In Web development on June 29, 2008 by Matt Giuca

This post is an open question, which I have just discovered. I haven’t fully tested it or researched it.

As you may recall from my “URI Encoding Done Right” post, I said that non-ASCII characters in a URI are supposed to be first encoded using UTF-8 into a byte stream, then percent-encoded. I got this information from RFC 3986 – URI Generic Syntax Section 2.5, which states:

When a new URI scheme defines a component that represents textual data consisting of characters from the Universal Character Set [UCS], the data should first be encoded as octets according to the UTF-8 character encoding [STD63]; then only those octets that do not correspond to characters in the unreserved set should be percent-encoded.  For example, the character A would be represented as “A”, the character LATIN CAPITAL LETTER A WITH GRAVE would be represented as “%C3%80″, and the character KATAKANA LETTER A would be represented as “%E3%82%A2″.

This document is the current official reference on URI syntax, and it seems to pretty clearly state that UTF-8 is the way to go. (Perhaps though, I am confused about what “a new URI scheme” means).

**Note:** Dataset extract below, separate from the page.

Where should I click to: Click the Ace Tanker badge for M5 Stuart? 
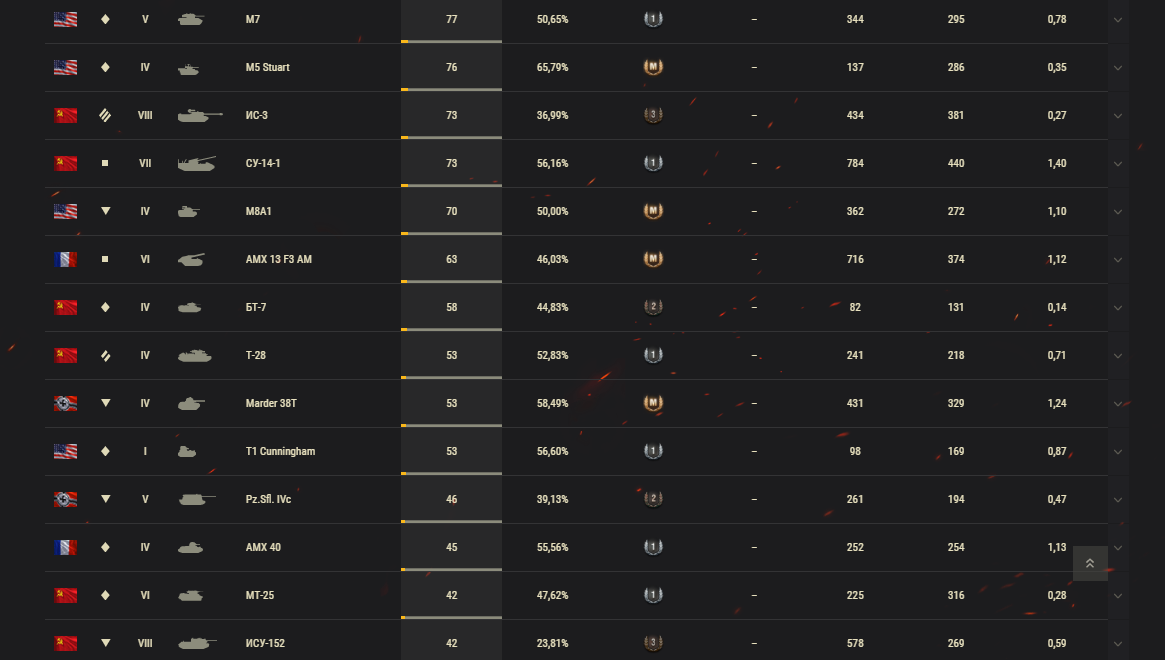click(653, 67)
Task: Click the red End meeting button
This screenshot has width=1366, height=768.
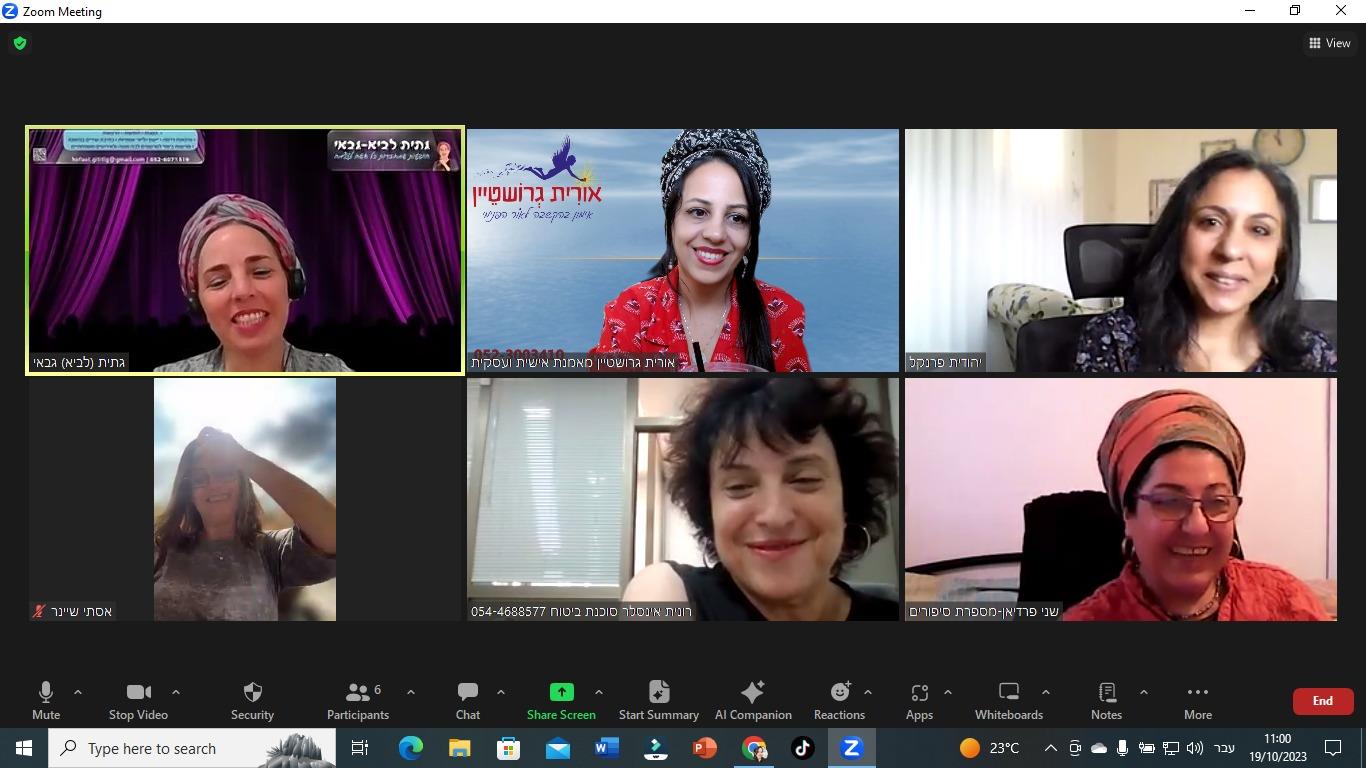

Well I noticed that Mozilla Firefox (3.0) does not always encode URIs using UTF-8. When you submit a form, the contents of the input boxes are encoded in the current page encoding. For instance, say you serve a page with the encoding “iso-8859-1” which has a text box. If the user types “À” (LATIN CAPITAL LETTER A WITH GRAVE) into the box and clicks submit, the data should be encoded as “%C3%80″, as given in the example (and it would be, were the content type “utf-8″). However, in Firefox at least, it is encoded as “%C0″, which is the ISO-8859-1 code for “À”.

Even more bizarre, if you give a character outside the character set’s repertoire, Firefox first escapes it as an XML character reference, then percent-encodes that! So if you type “ア” (KATAKANA LETTER A, a character not found in ISO-8859-1) and click submit, it should be encoded as “%E3%82%A2″, but is in fact encoded as “%26%2312450%3B” – which decodes to “& #12450;” (12450 being the decimal value of KATAKANA LETTER A’s Unicode code point, this will render correctly if displayed as HTML).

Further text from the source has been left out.